Stephen King's leanest, meanest novel strips away the supernatural and delivers pure psychological horror. A famous novelist trapped in the home of his self-proclaimed number one fan is a premise so tight and so terrifying that it barely needs embellishment, and King barely provides any. Annie Wilkes is one of fiction's most frightening creations, Paul Sheldon's desperation is palpable on every page, and the novel doubles as King's sharpest commentary on the relationship between writers and their audiences. At 370 pages, it's King at his most disciplined, and the result is a book that grabs you on the first page and doesn't let go until the last.

Gone Girl

4.2

2012 · Gillian Flynn · 432 pages · Thriller

Gillian Flynn's 2012 thriller about a marriage that is far more toxic than it first appears became a cultural phenomenon for good reason. The central twist redefines everything that came before it, the dual narration is expertly constructed, and Flynn's willingness to write deeply unlikeable characters without apology gives the novel a corrosive energy that most thrillers can't match. The final act frustrates readers who want a clean resolution, and Flynn's cynicism about marriage and gender can feel relentless. But as a piece of plotting and a portrait of two people who deserve each other in the worst possible way, Gone Girl is as sharp as the title implies.

Joker

4.0

2019 · Todd Phillips · 122 min · Psychological Thriller / Drama

Joker lives and dies on Joaquin Phoenix's performance, and that performance is extraordinary enough to carry a film through its weaker stretches.
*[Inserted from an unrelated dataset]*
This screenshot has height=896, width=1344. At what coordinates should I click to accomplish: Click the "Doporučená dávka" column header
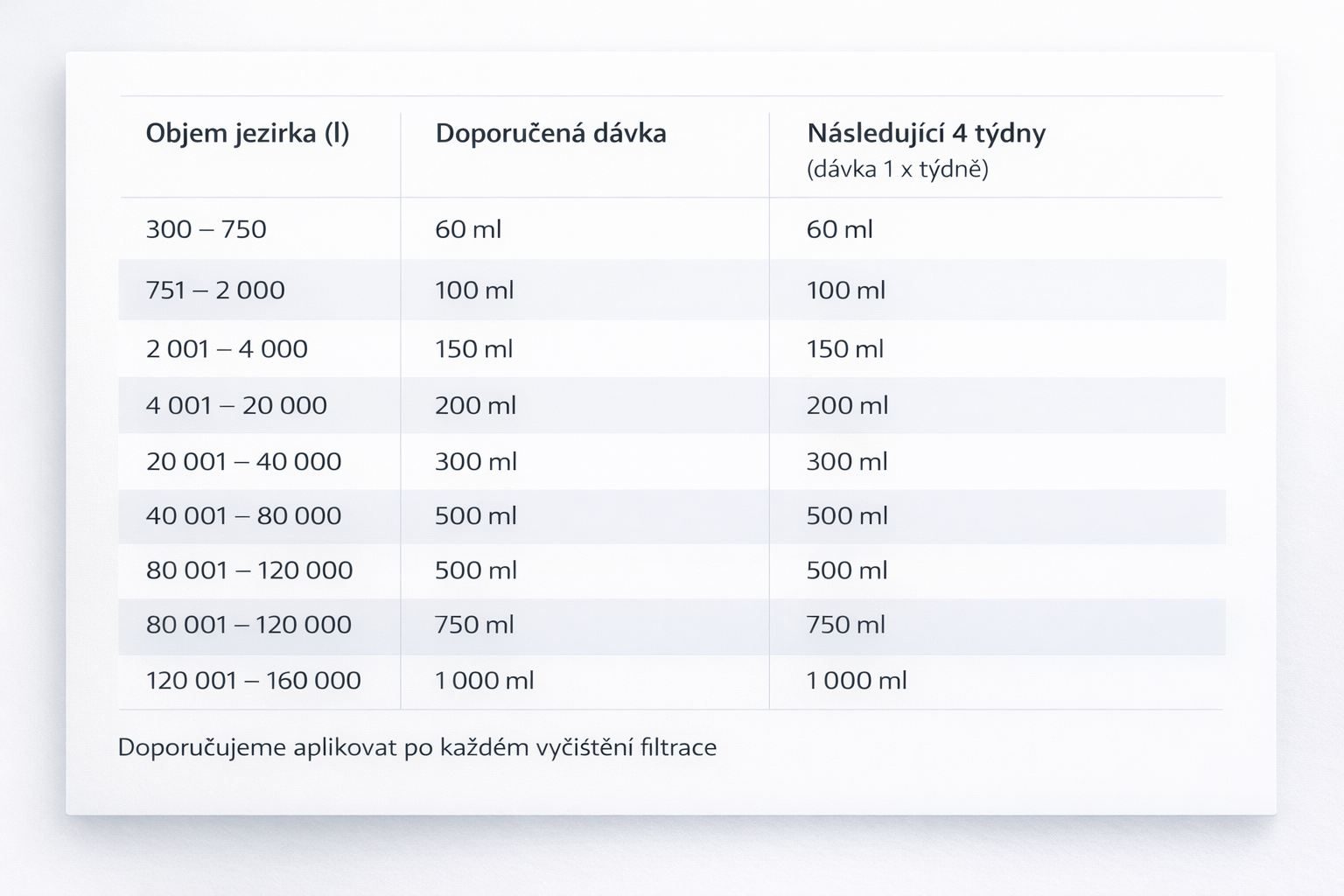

Todd Phillips built a grimy, uncomfortable character study around one of pop culture's most famous villains and dared audiences to feel something for him. The influences are obvious, the social commentary is muddled, and the pacing drags in places. None of that erases what Phoenix does here, transforming Arthur Fleck from a pitiable figure into something deeply frightening through sheer commitment to the role. It's a film that's easier to admire than to love, but the admiration is earned.